Mapping Edge Electronic Structure of MoS2: MoS2 is known to be an excellent catalyst for hydrodesulfurization of sulfur-rich hydrocarbon fuels. Specifically, the edges of MoS2 nanostructures are known to be the active catalytic sites. However, in the absence of precise elucidation of the geometric and electronic structure of the active catalytic sites, rational means of modulating edge reactivity remain to be developed. Over the 2016—2017 reporting period, we have demonstrated using first-principles calculations, X-ray absorption spectroscopy, as well as scanning transmission X-ray microscopy (STXM) imaging that edge corrugations yield distinctive spectroscopic signatures corresponding to increased localization of hybrid Mo 4d—S 3p states. Independent spectroscopic signatures of such edge states are identified at both the S L2,3 and S K-edges and the distinctive spatial localization of such states are evidenced in S L2,3-edge STXM imaging. STXM imaging at the S L2,3-edge indicates a pronounced abundance of such edge electronic states at the peripheries of high-edge density nanostructured MoS2 samples (Fig. 1); in contrast, such states are not observed for mechanically exfoliated MoS2 flakes with large crystalline domains and a low abundance of edge sites. The presence of edge corrugation serves to disrupt extended delocalization of Mo 4d states and yields low-energy hybrid states at the edge of the conduction band. The presence of such low-energy hybrid states at the edge of the conduction band is seen to correlate with substantially enhanced catalytic activity. The results provide clear elucidation of the edge electronic structure and provide a framework for its rational manipulation to enhance catalytic activity.

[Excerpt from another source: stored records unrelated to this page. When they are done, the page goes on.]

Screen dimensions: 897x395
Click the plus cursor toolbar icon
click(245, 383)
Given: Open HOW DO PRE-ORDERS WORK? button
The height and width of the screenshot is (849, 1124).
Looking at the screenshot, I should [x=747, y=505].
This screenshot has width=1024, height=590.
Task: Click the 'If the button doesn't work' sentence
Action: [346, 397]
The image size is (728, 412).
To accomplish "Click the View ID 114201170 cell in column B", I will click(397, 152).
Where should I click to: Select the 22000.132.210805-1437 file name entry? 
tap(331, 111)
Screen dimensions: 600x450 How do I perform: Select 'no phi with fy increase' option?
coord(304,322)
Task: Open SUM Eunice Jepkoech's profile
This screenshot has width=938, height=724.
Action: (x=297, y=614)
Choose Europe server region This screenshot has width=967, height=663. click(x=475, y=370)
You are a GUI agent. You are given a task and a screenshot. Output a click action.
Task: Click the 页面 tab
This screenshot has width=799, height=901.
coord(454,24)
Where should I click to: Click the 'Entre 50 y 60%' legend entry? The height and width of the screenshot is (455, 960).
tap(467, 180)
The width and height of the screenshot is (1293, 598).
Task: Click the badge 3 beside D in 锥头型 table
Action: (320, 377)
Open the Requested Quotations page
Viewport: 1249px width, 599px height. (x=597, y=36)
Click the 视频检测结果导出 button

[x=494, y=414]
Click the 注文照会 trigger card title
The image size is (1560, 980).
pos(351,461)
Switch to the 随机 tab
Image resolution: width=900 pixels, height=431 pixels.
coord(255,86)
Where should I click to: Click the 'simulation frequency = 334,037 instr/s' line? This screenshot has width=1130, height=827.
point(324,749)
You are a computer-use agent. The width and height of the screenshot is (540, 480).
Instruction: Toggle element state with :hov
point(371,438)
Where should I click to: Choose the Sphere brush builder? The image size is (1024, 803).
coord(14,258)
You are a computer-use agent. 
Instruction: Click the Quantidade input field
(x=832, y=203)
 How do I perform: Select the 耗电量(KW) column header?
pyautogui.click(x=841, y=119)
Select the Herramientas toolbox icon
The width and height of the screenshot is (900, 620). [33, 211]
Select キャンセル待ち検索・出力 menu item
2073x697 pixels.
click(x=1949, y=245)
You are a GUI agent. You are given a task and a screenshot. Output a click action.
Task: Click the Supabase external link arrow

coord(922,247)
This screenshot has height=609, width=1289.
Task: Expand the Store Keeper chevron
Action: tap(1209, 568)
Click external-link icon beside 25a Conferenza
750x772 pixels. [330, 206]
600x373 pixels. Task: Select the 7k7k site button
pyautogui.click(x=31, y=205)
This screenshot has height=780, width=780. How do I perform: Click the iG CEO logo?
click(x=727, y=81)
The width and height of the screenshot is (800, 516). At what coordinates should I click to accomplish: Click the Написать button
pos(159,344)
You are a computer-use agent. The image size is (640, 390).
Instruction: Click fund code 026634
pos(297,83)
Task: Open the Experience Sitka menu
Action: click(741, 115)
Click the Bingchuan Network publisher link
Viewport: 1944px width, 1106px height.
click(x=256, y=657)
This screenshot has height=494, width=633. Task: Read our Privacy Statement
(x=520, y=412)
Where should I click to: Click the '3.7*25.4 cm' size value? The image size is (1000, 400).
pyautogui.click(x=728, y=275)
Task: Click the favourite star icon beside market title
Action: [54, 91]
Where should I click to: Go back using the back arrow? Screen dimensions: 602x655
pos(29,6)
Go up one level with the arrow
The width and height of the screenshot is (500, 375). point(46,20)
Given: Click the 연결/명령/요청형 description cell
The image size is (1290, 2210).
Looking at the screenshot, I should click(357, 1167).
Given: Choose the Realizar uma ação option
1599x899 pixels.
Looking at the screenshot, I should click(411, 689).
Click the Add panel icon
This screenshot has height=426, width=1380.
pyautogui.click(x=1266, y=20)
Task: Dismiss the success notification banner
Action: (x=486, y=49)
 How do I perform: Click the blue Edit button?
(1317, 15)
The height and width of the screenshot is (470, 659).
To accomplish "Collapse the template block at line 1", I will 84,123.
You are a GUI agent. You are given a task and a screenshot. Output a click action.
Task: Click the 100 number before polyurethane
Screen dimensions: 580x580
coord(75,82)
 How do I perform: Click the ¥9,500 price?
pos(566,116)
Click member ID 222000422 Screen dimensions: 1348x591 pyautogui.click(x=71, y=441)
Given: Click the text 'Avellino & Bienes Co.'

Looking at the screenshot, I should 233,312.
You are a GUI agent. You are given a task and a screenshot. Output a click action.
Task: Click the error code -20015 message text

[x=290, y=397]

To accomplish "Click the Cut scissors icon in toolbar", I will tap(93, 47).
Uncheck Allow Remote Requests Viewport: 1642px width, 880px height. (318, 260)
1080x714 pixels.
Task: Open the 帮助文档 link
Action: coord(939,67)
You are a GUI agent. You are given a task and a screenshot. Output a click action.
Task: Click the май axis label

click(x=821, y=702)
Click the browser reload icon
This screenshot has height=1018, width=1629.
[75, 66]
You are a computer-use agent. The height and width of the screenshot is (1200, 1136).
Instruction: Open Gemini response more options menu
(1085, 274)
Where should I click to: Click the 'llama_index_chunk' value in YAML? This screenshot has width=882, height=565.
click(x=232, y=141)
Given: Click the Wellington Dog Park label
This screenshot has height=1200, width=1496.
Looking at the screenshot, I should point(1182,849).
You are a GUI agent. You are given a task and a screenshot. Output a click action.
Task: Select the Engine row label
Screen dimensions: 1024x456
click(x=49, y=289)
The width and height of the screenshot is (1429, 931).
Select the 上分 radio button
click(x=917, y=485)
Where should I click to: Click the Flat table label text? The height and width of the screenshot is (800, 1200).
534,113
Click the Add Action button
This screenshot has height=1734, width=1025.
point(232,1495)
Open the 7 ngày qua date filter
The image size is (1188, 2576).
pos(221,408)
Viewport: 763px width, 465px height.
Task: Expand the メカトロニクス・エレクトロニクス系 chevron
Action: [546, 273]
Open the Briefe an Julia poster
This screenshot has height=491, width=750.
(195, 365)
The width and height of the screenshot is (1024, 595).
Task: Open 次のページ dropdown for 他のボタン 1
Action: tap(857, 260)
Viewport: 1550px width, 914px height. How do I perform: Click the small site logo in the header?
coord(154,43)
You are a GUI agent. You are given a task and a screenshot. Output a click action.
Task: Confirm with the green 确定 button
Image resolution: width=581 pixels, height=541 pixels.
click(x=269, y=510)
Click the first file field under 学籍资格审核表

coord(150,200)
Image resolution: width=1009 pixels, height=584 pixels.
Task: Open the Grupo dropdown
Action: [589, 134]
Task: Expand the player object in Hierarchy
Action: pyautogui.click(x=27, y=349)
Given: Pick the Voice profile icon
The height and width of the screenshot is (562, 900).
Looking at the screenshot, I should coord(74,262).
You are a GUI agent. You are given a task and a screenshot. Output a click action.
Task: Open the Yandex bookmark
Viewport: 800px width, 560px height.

Mapping the Evolution of the Catalytic Activity of MoS2 Across its Amorphous to Crystalline Transition: The catalytic activity of MoS2 has been investigated across its amorphous to crystalline transition with increasing calcination temperature from 120 to 1000°C. Three distinct regimes are identified as depicted in Fig. 2: pre-nucleation, nucleation and crystal growth. Structural short-range ordering, associated with increasing amounts of the apical S22-/bridging S22-, is found at the pre-nucleation stage during low-temperature heating from 120 to 180°C in mostly amorphous molybdenum sulfdes comprising [Mo3S13]2- clusters and MoS3. Such a structural transformation brings about an increase in the density of active sites in the amorphous phase. However, the per-site activity of bridging S22- atoms is low compared with MoS2 nuclei and nanocrystallites. The nucleation of MoS2, progressing from 180 to 300°C in the amorphous phase, increases the overall catalytic activity. The anisotropic growth of MoS2 nanocrystallites from 300 to
500°C, results in deterioration of the overall catalytic activity as the active surface area is decreased; however, the per-site activity is gradually enhanced with increasing temperature. MoS2 crystallites embedded within an amorphous matrix exhibit the optimal combination of overall and per site activity.